Text to read:
--- START ---
# Need help w/ Fluval 305 Filter



## tangy

Not sure but i guess this goes in this section . My Fluval 3065 canister filter has been leaking for the second time. I gotta question for u fluval owners, what do I do when the sides of the filter where the clips are begin leaking water? When left alone, its a little stream but when the filter runs it speeds up and begins to drain the tank slowly, the first time it drained about 5 inches overnight.


----------



## Dave66

How long have you had the filter? Sounds like the rubber O-ring that keeps the filter water-tight is either cracked or broken. The O-ring is easily replaced; many, many online merchants sell Fluval replacement parts.

Dave


----------



## tangy

I knew it had to do something with that. I have been noticing it wobble somewhat when cleaning it. Ill have to have it replaced asap.
--- END ---
Stored data:
--- START ---
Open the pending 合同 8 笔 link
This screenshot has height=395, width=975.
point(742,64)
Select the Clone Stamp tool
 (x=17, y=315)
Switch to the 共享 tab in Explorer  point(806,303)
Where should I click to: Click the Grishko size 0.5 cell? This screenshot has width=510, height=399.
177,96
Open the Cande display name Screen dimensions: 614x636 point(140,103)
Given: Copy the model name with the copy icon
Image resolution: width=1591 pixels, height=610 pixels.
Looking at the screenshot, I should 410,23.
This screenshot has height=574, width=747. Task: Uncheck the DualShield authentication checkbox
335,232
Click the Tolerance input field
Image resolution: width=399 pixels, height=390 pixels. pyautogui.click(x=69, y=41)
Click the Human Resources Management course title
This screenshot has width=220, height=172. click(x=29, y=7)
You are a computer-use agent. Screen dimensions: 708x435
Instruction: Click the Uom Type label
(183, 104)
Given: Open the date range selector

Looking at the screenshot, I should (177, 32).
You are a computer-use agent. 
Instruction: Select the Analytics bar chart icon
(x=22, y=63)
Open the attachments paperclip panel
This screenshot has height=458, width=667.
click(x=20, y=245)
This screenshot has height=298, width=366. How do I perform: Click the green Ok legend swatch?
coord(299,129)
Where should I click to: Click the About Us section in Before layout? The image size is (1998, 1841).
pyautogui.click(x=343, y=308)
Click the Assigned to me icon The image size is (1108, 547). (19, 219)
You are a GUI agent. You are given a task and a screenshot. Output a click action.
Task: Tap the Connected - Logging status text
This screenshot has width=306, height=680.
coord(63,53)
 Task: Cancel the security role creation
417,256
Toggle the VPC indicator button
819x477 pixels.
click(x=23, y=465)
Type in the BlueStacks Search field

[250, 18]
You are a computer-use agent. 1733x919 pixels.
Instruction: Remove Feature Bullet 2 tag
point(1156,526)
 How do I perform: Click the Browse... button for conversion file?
--- END ---
Requests:
• A. Reproduce the Fluval filter thread from "Not sure but" to "5 inches overnight.", substituting "aquarium" for "tank" throughout that passage.
• B. Resume the Fluval filter thread, continuing directly after its final sentence.

Per-task outputs:
• A.
Not sure but i guess this goes in this section . My Fluval 3065 canister filter has been leaking for the second time. I gotta question for u fluval owners, what do I do when the sides of the filter where the clips are begin leaking water? When left alone, its a little stream but when the filter runs it speeds up and begins to drain the aquarium slowly, the first time it drained about 5 inches overnight.

• B.
----------



## herefishy

Definitely an o-ring problem. Fluvals are notarious o-ring eaters. You might wnat to get a couple to have one as a backup in case the situation arises again. 

Try using vaseline to lubricate the o-ring which will lengthen its life span. This problem also occurs in many other canisters from different manufacturers also. Fluvals just seem to be a little harder on o-rings. I have to replace the rings on my Magnums at least once a year. I made it a part of my yearly maintainance schedule.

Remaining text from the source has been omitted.